MATLAB draws a linear interpolation line for data points. To calculate the temperature at any given time, people can try to explain the visible graph. Another method is to use the interp1 function.
T = interp1 (hours, temps, 9.3) % estimate temperature at hour = 9.3
T =
22.9000
T = interp1 (hours, temps, 4.7) % estimate temperature at hour = 4.7
T =
22
T = interp1 (hours, temps, [3.26.57.111.7]) % find temp at invalid points!
T =
10.2000
30.0000
30.9000
24.9000
The default use of interp1 is described by interp1 (X, Y, XO). Here, X is an independent variable (abscissa), and Y is an expected variable (ordinate ), XO is an array of numeric values for interpolation. In addition, this default assumption is linear interpolation.
If linear connection data points are not used, we can use some smoother curves to fit data points. The most common method is to use a cubic polynomial, that is, a cubic polynomial, to model each segment between successive data points, the first two derivatives of each cubic polynomial are consistent with the data point. This type of interpolation is called a cubic spline or a spline for short. The interp1 function can also perform three spline interpolation.
T = interp1 (hours, temps, 9.3, 'spline') % estimate temperature at hour = 9.3
T =
21.8577
T = interp1 (hours, temps, 4.7, 'spline') % estimate temperature at hour = 4.7
T =
22.3143
T = interp1 (hours, temps, [3.26.57.111.7], 'spline ')
T =
9.6734
30.0427
31.1755
25.3820
Note that the result obtained by spline interpolation is different from the linear interpolation result shown above. Because interpolation is an estimation or prediction process, it means that different estimation rules are applied to lead to different results.
One of the most common splines is data smoothing. That is, given a set of data, use spline interpolation to evaluate values at a finer interval. For example,
H = 1:0.; % estimate temperature every 1/10 hour
T = interp1 (hours, temps, H, 'spline ');
Plot (hours, temps, '-', hours, temps, '+', h, t) % plot comparative results
Title ('springfield temperature ')
Xlabel ('hour'), ylabel ('degrees celsius ')

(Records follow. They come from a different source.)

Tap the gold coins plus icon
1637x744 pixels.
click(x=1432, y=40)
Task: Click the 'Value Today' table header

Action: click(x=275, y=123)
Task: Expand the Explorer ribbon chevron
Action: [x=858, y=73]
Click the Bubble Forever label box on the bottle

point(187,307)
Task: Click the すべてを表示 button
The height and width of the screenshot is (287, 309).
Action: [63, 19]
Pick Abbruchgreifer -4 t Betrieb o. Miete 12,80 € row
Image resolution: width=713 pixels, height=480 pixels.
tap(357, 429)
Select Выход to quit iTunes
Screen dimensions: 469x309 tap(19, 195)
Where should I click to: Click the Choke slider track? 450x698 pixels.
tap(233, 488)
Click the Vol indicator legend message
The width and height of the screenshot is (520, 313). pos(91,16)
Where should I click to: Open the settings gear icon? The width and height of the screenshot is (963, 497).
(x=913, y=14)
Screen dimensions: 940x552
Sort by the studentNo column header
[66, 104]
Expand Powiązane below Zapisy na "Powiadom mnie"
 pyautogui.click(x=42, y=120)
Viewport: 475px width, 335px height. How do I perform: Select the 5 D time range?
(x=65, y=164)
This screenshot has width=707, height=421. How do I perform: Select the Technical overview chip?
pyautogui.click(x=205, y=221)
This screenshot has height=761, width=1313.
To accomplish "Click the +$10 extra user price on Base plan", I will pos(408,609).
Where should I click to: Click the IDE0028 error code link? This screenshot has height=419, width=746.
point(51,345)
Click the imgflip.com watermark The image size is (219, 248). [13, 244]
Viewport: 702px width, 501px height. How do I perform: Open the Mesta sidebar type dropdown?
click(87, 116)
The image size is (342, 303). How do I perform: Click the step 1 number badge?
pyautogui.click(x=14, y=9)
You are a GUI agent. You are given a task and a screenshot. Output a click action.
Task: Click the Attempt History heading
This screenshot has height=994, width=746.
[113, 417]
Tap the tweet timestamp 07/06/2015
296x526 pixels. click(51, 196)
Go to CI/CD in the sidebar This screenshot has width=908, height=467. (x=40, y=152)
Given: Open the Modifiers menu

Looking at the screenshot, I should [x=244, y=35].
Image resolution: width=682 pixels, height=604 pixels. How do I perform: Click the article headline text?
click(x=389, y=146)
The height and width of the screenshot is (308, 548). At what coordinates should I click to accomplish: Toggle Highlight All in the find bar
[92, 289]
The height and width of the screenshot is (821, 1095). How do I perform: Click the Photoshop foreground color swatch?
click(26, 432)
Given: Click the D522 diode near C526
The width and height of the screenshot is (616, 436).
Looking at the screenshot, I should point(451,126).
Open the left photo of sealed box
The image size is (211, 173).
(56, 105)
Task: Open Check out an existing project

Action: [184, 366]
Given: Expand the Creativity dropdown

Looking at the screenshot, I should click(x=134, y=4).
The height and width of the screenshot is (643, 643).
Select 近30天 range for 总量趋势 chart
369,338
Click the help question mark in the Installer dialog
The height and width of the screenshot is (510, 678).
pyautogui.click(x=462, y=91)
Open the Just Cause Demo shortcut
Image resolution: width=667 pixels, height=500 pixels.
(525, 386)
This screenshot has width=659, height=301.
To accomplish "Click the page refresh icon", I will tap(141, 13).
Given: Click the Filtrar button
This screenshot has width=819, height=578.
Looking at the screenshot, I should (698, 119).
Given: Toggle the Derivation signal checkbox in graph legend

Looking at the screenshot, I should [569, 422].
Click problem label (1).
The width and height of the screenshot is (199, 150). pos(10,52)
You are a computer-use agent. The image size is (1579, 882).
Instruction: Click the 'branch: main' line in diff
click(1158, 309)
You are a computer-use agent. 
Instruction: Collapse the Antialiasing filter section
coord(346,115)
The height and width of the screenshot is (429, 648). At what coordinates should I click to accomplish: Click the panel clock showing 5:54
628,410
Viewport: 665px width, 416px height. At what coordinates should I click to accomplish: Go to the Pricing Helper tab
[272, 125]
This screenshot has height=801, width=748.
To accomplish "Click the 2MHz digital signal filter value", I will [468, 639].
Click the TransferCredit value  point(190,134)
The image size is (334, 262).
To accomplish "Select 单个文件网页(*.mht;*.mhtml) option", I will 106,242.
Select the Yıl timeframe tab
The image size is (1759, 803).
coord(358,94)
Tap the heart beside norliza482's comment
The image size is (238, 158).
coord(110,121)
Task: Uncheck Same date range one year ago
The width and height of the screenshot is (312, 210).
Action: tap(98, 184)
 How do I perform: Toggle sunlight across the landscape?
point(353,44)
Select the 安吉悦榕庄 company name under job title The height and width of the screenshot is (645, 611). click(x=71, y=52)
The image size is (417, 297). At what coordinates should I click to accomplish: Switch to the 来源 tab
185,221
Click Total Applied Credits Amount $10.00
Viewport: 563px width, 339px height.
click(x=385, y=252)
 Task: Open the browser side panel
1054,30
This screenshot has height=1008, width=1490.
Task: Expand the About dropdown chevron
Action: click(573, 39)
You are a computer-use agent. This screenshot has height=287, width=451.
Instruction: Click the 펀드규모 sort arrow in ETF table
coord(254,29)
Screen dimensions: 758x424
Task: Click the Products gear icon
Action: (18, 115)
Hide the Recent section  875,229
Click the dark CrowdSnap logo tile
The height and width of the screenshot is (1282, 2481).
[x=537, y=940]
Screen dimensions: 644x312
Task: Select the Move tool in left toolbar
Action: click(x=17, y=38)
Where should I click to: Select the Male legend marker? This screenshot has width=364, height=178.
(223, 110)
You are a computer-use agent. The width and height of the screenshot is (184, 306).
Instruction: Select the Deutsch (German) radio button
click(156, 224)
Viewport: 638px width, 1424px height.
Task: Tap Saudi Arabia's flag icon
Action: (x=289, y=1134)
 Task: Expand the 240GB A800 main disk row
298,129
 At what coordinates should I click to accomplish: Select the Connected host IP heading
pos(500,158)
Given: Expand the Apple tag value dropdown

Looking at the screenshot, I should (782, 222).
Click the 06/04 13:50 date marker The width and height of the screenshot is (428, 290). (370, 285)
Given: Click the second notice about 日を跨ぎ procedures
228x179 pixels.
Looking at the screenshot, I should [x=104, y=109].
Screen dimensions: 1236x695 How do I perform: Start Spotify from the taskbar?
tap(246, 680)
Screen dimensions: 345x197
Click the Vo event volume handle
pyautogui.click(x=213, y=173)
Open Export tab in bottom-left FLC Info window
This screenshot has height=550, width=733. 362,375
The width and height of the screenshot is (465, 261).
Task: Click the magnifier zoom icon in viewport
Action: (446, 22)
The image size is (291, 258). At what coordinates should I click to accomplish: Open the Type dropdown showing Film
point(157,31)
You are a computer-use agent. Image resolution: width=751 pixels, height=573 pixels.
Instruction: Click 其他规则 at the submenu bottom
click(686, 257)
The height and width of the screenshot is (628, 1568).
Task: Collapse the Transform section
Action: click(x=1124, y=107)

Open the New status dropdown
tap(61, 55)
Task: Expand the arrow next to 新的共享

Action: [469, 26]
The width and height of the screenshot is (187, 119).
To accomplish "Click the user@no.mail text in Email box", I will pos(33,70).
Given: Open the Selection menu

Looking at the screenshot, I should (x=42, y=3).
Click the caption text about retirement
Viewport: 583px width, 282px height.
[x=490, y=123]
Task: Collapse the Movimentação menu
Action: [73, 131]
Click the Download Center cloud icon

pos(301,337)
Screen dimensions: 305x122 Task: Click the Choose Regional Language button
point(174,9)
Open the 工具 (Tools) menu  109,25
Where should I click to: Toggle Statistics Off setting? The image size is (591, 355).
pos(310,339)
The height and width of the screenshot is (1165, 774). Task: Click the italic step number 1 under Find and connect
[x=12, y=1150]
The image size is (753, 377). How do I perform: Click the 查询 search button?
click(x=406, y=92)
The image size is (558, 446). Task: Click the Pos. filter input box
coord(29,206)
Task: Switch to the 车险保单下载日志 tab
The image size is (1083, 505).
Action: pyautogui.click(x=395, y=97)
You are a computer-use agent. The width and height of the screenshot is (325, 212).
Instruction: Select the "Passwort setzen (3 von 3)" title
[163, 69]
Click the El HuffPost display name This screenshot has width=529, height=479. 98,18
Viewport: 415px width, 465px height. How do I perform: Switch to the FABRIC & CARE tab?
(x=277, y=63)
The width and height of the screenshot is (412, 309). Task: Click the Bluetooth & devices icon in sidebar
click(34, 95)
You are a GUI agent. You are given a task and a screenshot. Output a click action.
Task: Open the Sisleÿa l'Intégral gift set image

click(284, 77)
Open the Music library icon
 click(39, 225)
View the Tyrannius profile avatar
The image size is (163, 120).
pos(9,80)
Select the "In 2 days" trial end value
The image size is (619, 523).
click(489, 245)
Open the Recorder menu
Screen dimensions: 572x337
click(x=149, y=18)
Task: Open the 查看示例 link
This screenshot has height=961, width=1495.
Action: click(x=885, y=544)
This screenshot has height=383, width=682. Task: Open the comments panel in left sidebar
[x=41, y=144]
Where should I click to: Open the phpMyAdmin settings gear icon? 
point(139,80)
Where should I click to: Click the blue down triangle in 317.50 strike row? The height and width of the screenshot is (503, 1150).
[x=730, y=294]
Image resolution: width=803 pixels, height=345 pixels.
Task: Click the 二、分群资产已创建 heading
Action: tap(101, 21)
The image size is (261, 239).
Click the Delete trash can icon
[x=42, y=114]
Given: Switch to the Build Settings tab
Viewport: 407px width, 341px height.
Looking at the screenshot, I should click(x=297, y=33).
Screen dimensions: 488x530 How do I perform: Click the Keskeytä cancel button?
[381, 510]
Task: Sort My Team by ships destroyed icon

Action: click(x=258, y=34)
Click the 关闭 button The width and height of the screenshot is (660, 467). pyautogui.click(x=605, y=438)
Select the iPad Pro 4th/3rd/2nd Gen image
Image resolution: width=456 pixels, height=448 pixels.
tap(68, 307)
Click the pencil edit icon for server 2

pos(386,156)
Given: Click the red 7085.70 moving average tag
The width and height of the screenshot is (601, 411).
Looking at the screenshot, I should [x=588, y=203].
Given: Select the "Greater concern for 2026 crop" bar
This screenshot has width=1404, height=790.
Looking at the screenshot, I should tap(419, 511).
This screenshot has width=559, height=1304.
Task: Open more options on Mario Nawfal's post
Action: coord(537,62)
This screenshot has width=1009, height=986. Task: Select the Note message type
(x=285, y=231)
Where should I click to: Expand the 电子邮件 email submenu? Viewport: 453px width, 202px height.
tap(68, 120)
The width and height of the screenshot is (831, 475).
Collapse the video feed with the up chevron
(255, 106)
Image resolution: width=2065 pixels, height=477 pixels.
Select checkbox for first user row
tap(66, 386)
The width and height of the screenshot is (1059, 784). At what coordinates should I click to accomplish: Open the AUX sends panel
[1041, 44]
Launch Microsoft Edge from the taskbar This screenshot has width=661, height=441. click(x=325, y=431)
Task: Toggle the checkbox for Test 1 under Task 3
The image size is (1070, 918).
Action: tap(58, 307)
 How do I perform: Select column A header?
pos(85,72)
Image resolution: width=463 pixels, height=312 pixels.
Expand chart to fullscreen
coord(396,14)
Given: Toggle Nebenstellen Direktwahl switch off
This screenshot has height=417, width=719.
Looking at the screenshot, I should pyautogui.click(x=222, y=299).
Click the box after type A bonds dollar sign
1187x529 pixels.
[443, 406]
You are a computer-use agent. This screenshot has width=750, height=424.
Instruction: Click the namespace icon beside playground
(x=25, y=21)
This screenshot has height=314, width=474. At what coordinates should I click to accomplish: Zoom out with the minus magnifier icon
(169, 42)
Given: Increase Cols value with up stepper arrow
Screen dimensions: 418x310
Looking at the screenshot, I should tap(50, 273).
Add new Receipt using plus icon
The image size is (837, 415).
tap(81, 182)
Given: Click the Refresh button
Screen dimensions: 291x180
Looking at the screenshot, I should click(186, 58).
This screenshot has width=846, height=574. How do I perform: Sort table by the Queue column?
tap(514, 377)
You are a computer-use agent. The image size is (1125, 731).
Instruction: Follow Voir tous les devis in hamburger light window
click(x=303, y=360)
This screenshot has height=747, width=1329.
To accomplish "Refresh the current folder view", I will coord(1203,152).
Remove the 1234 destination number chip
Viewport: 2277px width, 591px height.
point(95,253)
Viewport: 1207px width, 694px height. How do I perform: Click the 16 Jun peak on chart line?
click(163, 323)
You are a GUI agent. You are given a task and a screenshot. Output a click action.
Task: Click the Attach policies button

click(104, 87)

In Figure 11.5, the dotted line is a linear interpolation, the solid line is a Smooth Spline interpolation, and the marked with '+' is the original data. If a finer resolution is required on the timeline and splines are used for interpolation, we have a smoother but not necessarily more accurate temperature estimate. In particular, the slope of the spline solution does not change suddenly at the data point. As a return of this smooth interpolation, cubic spline interpolation requires a greater amount of computation, because three polynomials must be found to describe the features between given data.